Commissioners are set to revisit the case in August. If Cole fails to abide by the terms of the agreement, officials could scrap plans to let him pay over a 12-month period. The agency could also file an enforcement action against Cole with additional violations.

Investigators contend that Cole, who ran to replace Councilman Bernard C. Parks in a South Los Angeles district, submitted the fraudulent information while applying for more than $61,000 in public matching funds for his campaign. When he requested that money, Cole informed the agency he had nearly 200 contributions of $20 each, according to a report submitted to the commission.

To qualify for matching funds, candidates must show they have at least $5 each from 200 residents who live in the city. Ethics officials declined to give Cole the money after concluding that his campaign had submitted false information.

At least five named contributors turned out to be dead, according to the report, and of those who were still alive, several said they had not made donations. “More than 71% of the alleged contributors who were contacted stated that they had not contributed to the committee,” the report said.


Cole told The Times last week that he was unaware during the campaign that incorrect donation information had been submitted. In an interview, he attributed the problems to an overzealous volunteer but took overall responsibility. “I didn’t do my due diligence,” he said.
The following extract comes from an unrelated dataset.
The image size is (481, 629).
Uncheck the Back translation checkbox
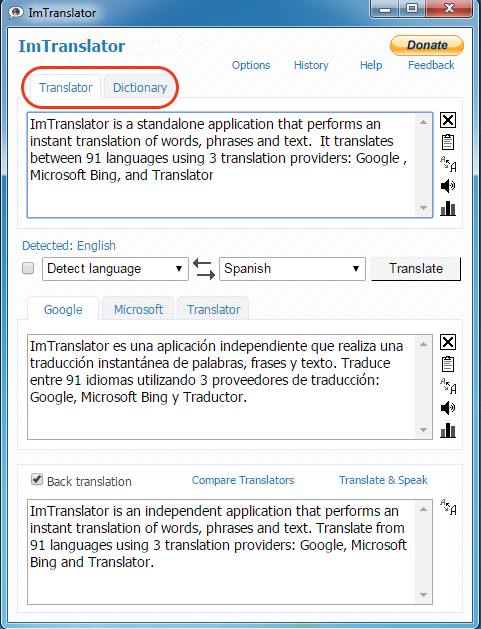click(x=37, y=479)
During Tuesday’s meeting, commissioner Ana Dahan asked whether the panel should still approve the agreement with Cole while giving him more time to comply. But Hochman said the agency already had taken the step of putting Cole on a payment plan after the candidate said he lacked the money to pay the full fine.

Sergio Perez, the commission’s director of enforcement, would not discuss details of the case. But he told the panel that the agency’s failure to get the first payment “is not due to a technicality.”

Perez had recommended that Cole receive the maximum penalty because of the “egregious nature” of the violations. Under the proposed agreement, Cole would pay more than $7,400 per month through June 2016.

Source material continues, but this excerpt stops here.